15 Kasım 2010 Pazartesi

Pencereden duvar geliyor.

duvar, kar, pencere, ve açmaya çalışmaya çalışmak.

kaldırmaya çalışılan engellerin ardından soğuk rüzgarlar gelince, istemli ya da istemsiz olarak üzerine bir şeyler almak istiyor insan. izmir de olsa bu kasım ayında, neredeyse üstsüz oturmak ne hoş. özleriz belki ya. daha kasım. seneye nerede olacağımız belli değil. o derece. seneye bugün çocukluğumda olmak isterim mesela. bir sürü şey yazmak isterim karmakarışık olmayan şeylere dair. bildiğin gevrek-ayran gibi. neskuik gibi, ya da ne bileyim, basit.

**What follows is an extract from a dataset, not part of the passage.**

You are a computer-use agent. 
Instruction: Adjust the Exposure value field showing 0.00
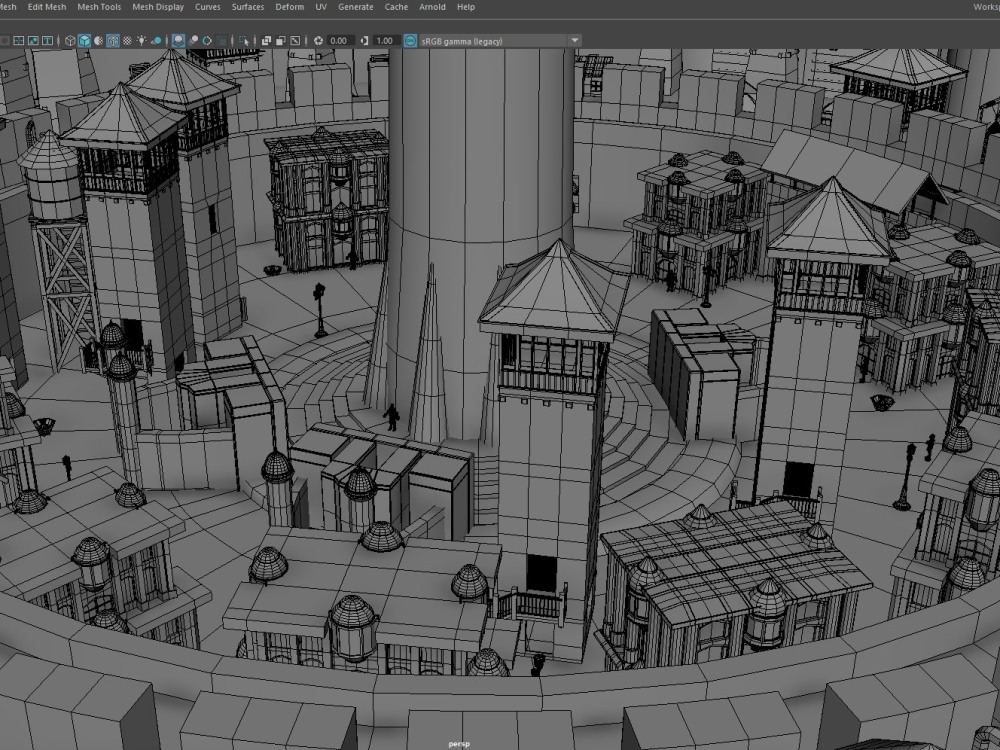339,41
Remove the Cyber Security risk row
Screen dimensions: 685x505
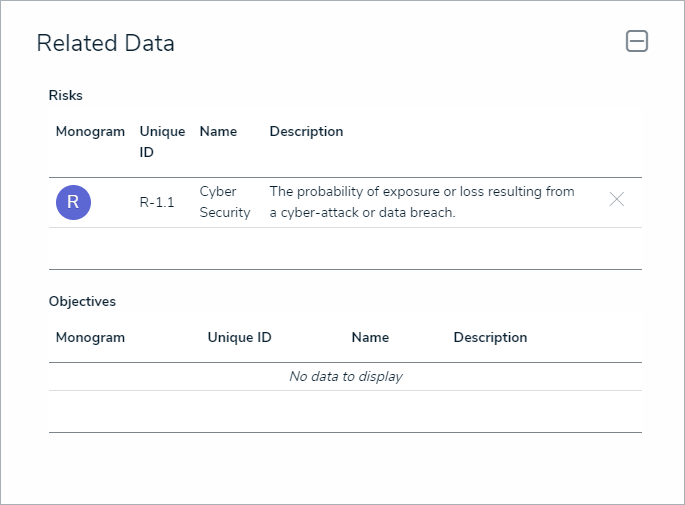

ama şimdi bira içiyoruz falan böyle garip oluyor. uymuyor yani. belki de bütün mesele, bu zamana karşı uyumsuzluk, dertlerin en başında oturuyor. daldan dala atlamayı severim, gizli mesajlar vermeyi değil, içeriğin içinde somut olarak beliren mesajları severim. yani cümlelerin baş harflerinin toplamının bir şey ifade etmesi gibi. arayıp bulmak, bulup çıkarmak gibi. görmek gibi, görünmek gibi.